When CMARC researched the arrangement with Money Mailer, McCann found initial franchise fees existed in a wide ranged between six and seven figures. She opted for Money Mailer for around $40,000. "It’s a low initial investment and we don’t need a storefront for the direct mail operation," she said.
Money Mailer’s Jenkins explained that a franchise includes a number of households in a given location. The cost of producing ads varies. Those costs include printing and artwork for an ad going to 10,000 people of around $116. The nonprofit could conceivably charge $400.
Extra equipment isn’t necessary. CMARC needed only a computer, a spot in the office, and a Windows XP Professional System.
Gaining income might be secondary to some goals. For the New Brighton, Pa.-based Beaver County Rehabilitation Center (BCRC) Inc., an arrangement with Candy Bouquet brings extra tasks to the workers the nonprofit aims to train.
"Our primary concern is offering work for our mission," said Pat Healey, director of business development. "Our primary goal when we purchased the Candy Bouquet franchise was to serve our mission by offering work tasks to further individual vocational independence and growth for our clients."
BCRC has around 160 people a day in an employment program that involves in-house packaging, mailing, and small assembly. The organization serves 400 people yearly in different programs both in house and throughout the community.
"BCRC doesn’t see profits in the same way as individual franchise owners," she said. "We use our business to demonstrate our motto, ‘We teach work with work.’"
BCRC runs a gift delivery system so the candy part fits into an existing delivery operation throughout Beaver County.
"What appealed to us is the 15 different job tasks," she said. "Not all our clients can handle every step so there might be people specializing in cutting or putting candy in the basket for example."
Costs have to work out to avoid hurting the nonprofit. The initial franchise fee was around $20,000 with some donation of items from the Little Rock, Ark.-based Candy Bouquet International, Inc. The company offers either an association fee or a commission. BCRC pays the association fee, which could be $3,000 a year.
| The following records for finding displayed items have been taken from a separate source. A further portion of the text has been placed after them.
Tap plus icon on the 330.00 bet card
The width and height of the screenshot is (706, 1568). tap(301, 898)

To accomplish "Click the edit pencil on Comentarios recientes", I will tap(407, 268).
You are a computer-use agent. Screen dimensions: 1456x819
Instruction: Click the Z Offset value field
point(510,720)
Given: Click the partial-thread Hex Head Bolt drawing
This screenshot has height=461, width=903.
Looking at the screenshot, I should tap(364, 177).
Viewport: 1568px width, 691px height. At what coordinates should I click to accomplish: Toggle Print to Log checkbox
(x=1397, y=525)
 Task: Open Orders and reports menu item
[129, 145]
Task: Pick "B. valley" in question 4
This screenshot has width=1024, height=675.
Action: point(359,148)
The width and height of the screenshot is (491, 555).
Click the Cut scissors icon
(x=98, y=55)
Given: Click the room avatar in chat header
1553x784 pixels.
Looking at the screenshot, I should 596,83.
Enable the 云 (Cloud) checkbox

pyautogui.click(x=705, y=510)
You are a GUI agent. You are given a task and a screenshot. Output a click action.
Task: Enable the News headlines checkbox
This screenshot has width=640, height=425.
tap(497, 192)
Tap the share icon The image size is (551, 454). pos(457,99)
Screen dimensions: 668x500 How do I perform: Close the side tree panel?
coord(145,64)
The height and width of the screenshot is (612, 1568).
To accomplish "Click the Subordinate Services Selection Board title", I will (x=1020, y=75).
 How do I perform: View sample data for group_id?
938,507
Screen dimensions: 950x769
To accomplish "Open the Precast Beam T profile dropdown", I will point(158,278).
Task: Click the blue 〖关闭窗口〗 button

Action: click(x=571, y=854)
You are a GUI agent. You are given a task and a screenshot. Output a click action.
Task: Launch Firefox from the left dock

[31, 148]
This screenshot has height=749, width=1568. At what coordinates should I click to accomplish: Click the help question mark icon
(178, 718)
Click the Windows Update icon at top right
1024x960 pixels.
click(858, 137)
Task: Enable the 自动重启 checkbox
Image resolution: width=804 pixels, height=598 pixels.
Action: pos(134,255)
Candy Bouquet doesn’t charge royalties, and the association fee is based on the size of the franchise determined by the number of people in a ZIP code. BCRC bought all the ZIP codes in Beaver County for around $170 a month.
Funds are generated through sales and treated as a floral and market business. "We don’t put a lot of money into marketing because the basket generates sales through word of mouth."
BCRC also reaches out with flyers, newsletters, and contacts through the local Chamber of Commerce. "We’ve grown the business in a different way," she said. "Most people market the store as retail, while we have a small area in our administration center for display that’s not a typical storefront."
Costs depend, in part, on the price of gasoline needed to deliver the assembled items. "We used to offer a flat $5 fee within the county," she said. "Now that has gone to $8 within Beaver County."
Franchises can also help offset lapses in other areas of income, according to CMARC’s McCann. "We’re trying to overcome the challenge many nonprofits face in raising funds for social services," she said. "This goes beyond government funding, foundation grants, and other sources of restricted revenue." NPT
Tom Pope, a New York City-based journalist, writes about management issues.